The Fix Was In?

A French newspaper alleged that the ice dancing competition in the Winter Games was “fixed” and the Toronto Star has picked up that theme. Here is what Rose DiManno had to say in the Toronto Star about figure skating as a sport:

“Strip away the sequins, wipe off the pancake makeup, delete the frozen-in-place smiles, and what’s left is a tawdry whore of a sport where the judges are the johns.”

And I thought that I did not like figure skating… All I thought is that it is an athletic spectacle that cannot hold my interest for more than about 5 minutes. I have no opinion at all on the scores awarded by the judges because I have no basis for such an opinion. However, the allegation here does raise an interesting point in my mind.

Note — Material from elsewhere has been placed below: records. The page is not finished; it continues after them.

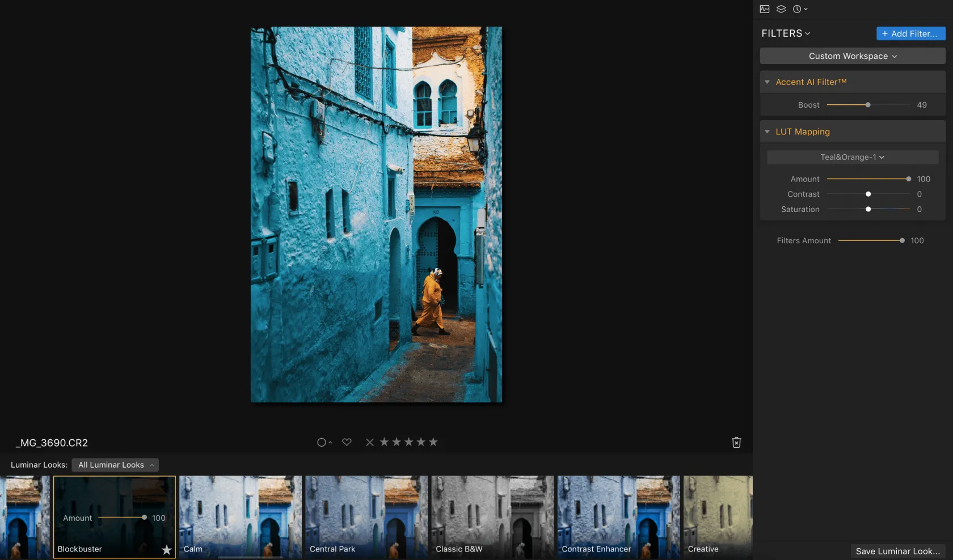
Task: Click Save Luminar Look button
Action: (897, 551)
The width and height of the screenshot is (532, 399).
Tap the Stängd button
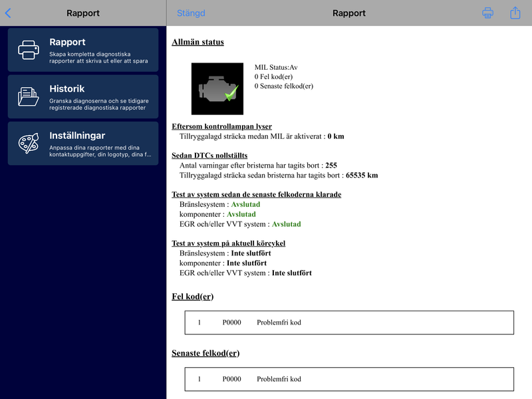point(191,13)
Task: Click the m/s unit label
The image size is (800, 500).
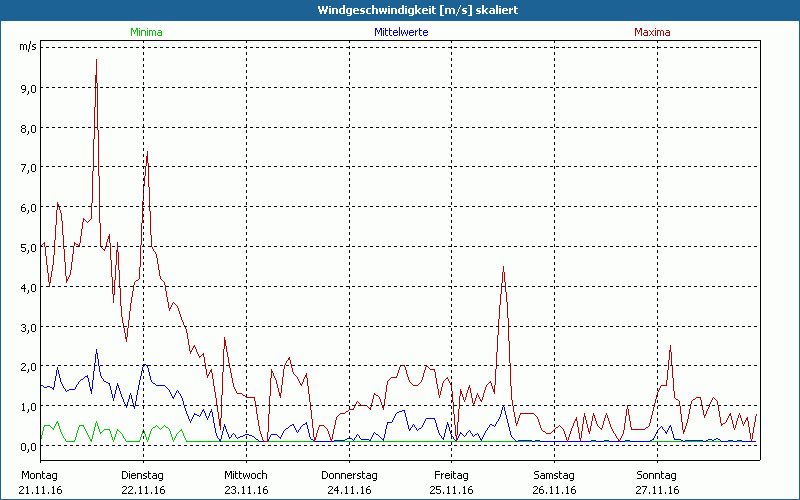Action: 27,46
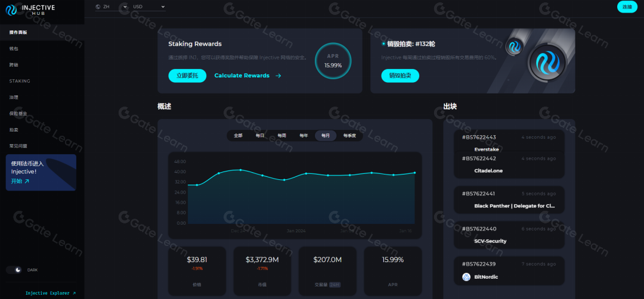
Task: Click the arrow beside Calculate Rewards
Action: pyautogui.click(x=278, y=76)
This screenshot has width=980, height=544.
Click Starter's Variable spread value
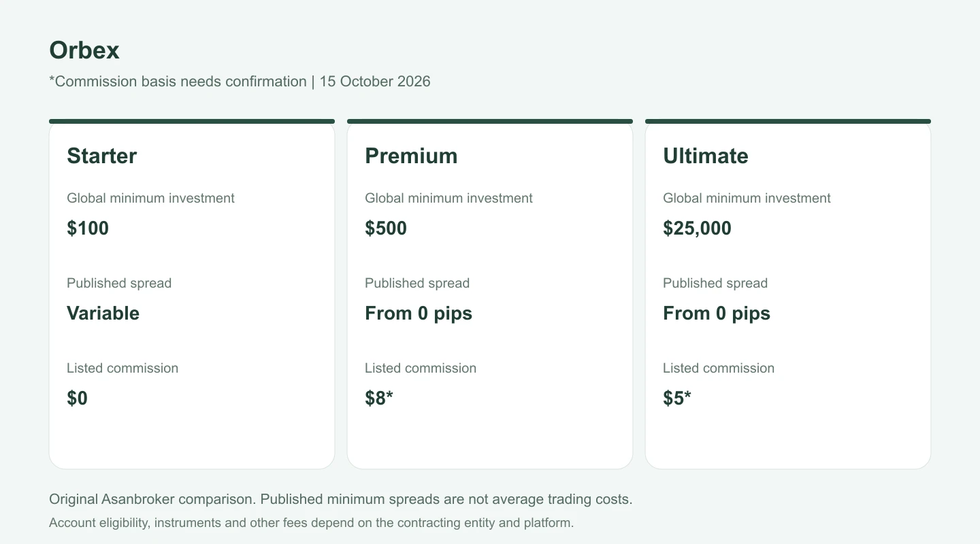[103, 313]
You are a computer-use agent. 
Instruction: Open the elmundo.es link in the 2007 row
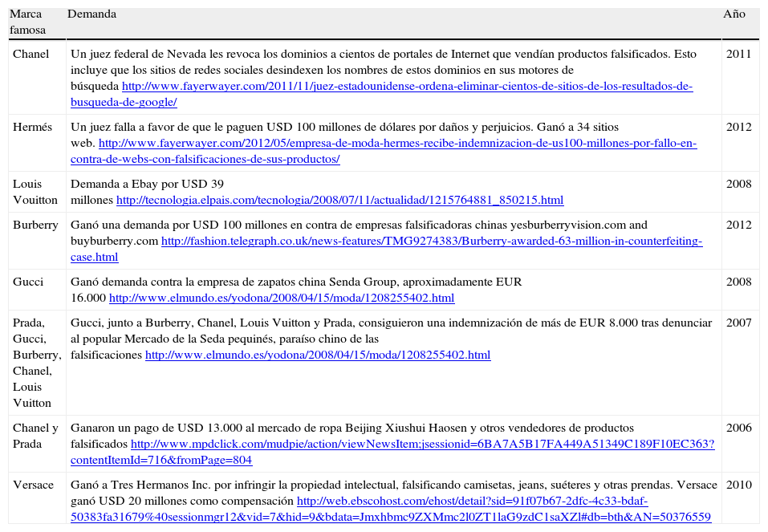[317, 355]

If you are to believe the people who support PASPA – the Professional and Amateur Sports Protection Act of 1992 – it is the evil of gambling that can lead to point-shaving and game-fixing. That is why sports gambling had to be limited to those states that already had legalized gambling prior to passage of the act. Well, if – I said IF – these allegations happen to be true, might the PASPA people explain where those millions of dollars in betting handle on the ice dancing competition happened? If the fix was in here, there had to be some reason other than scoring a betting coup.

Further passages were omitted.